- [Required work] From the material below, copy out in full each line that contains the string "coordinates".

- [Records to process]
------
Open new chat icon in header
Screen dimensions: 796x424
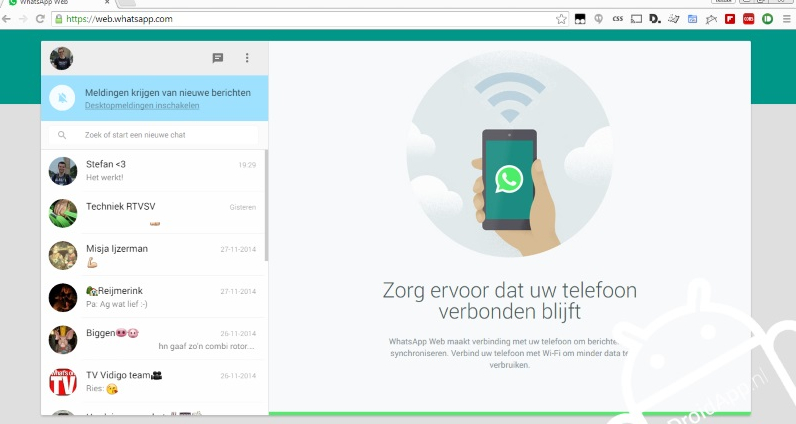(x=218, y=58)
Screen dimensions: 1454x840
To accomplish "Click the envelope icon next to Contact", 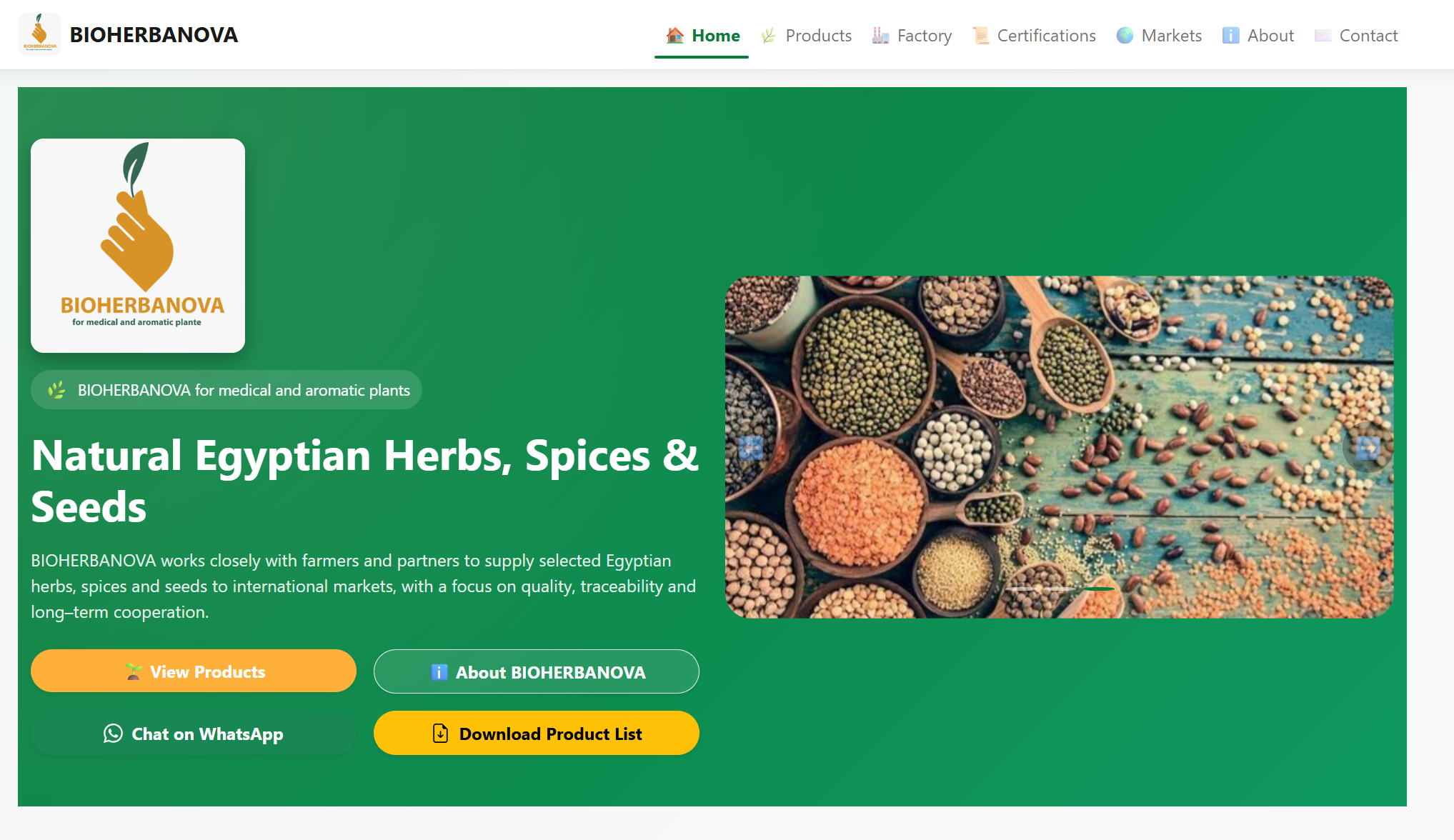I will (1323, 36).
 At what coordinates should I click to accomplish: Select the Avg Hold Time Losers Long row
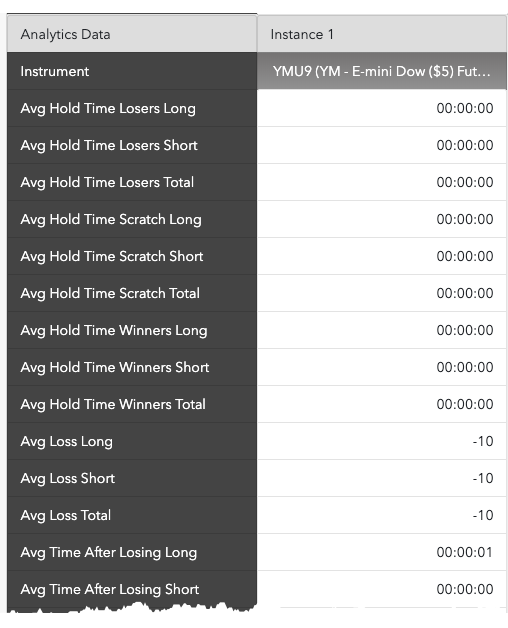point(257,108)
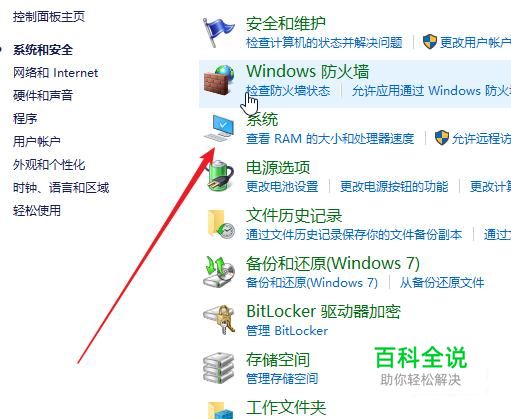Open the Storage Spaces stacked drives icon
The image size is (511, 419).
tap(219, 368)
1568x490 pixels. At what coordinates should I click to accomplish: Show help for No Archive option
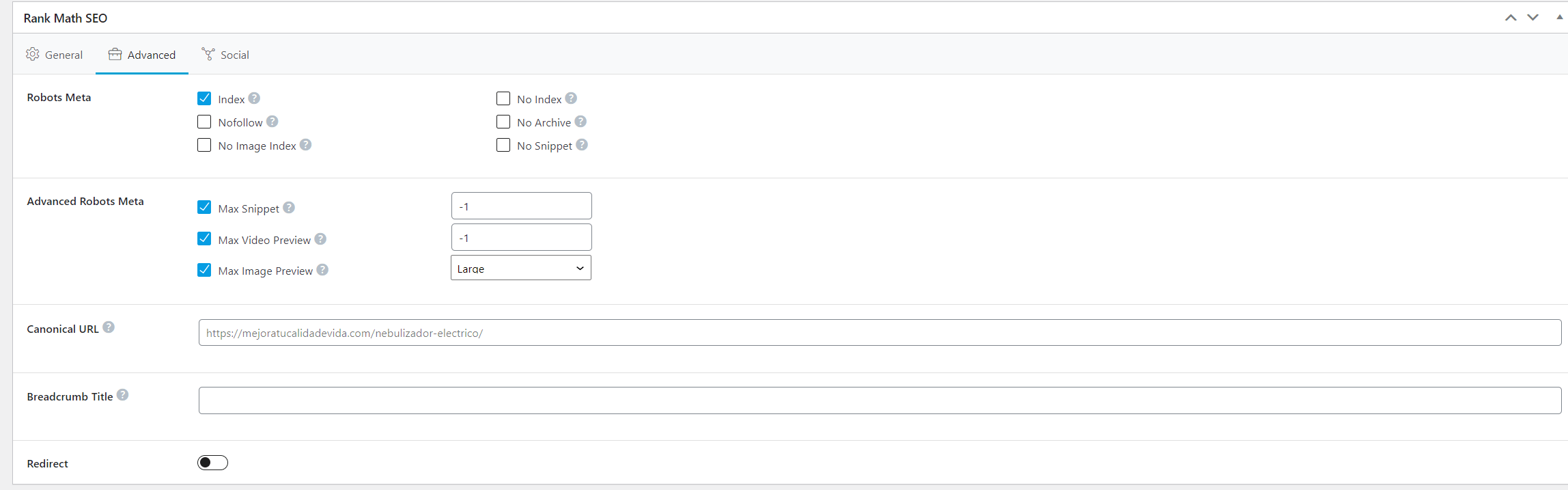click(580, 122)
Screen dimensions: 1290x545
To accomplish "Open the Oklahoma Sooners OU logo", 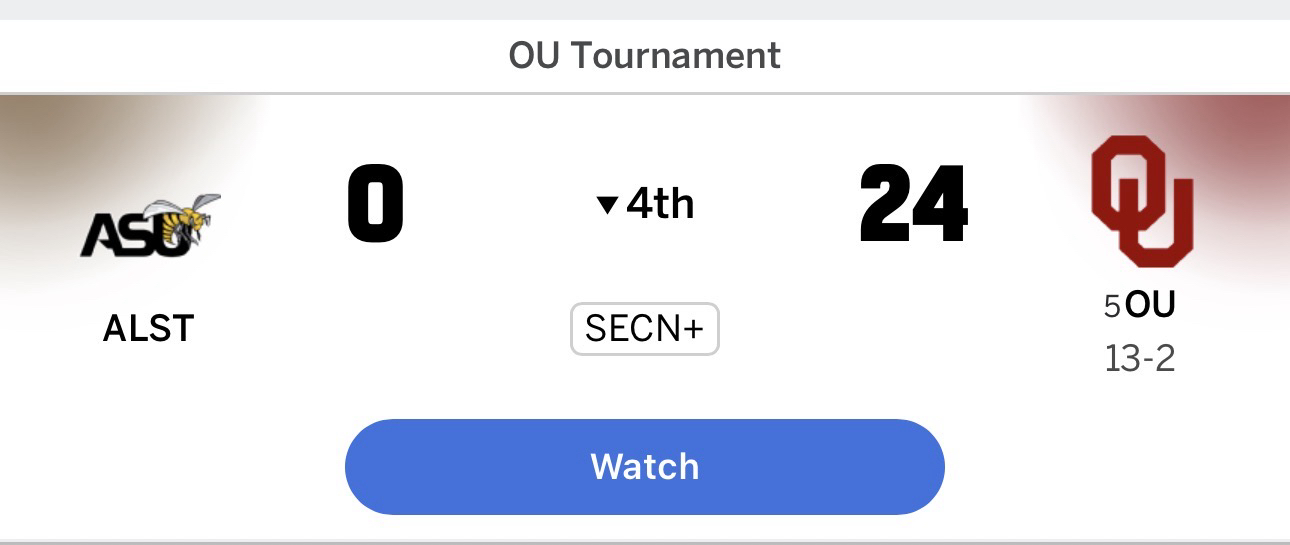I will [1142, 201].
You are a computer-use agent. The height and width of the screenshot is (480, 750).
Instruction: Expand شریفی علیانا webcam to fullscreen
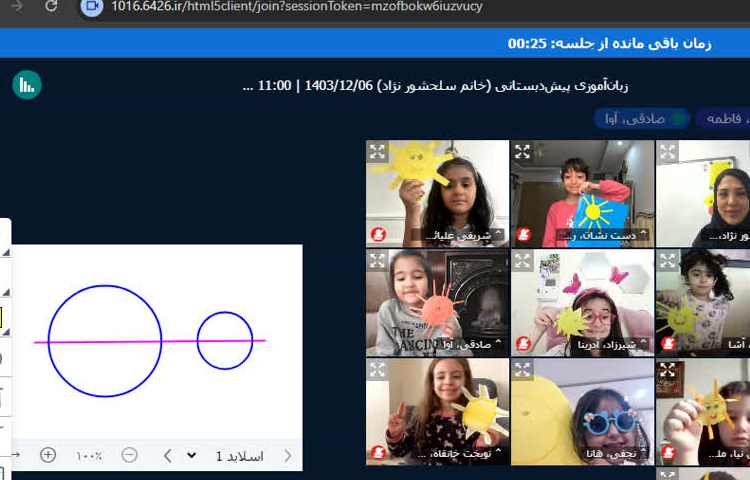378,152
------
- [Exercise answer]
 At what coordinates should I click to accomplish: Select the Avg Hold Time Losers Long row
1568x490 pixels. At what coordinates should I click to accomplish: Show help for No Archive option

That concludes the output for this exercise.